What the task asks: The reply should be an exact transcription of every record.

Material to process:
══════════
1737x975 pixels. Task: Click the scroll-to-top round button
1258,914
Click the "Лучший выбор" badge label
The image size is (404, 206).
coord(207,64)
══════════
Task answer:
1737x975 pixels. Task: Click the scroll-to-top round button
1258,914
Click the "Лучший выбор" badge label
The image size is (404, 206).
coord(207,64)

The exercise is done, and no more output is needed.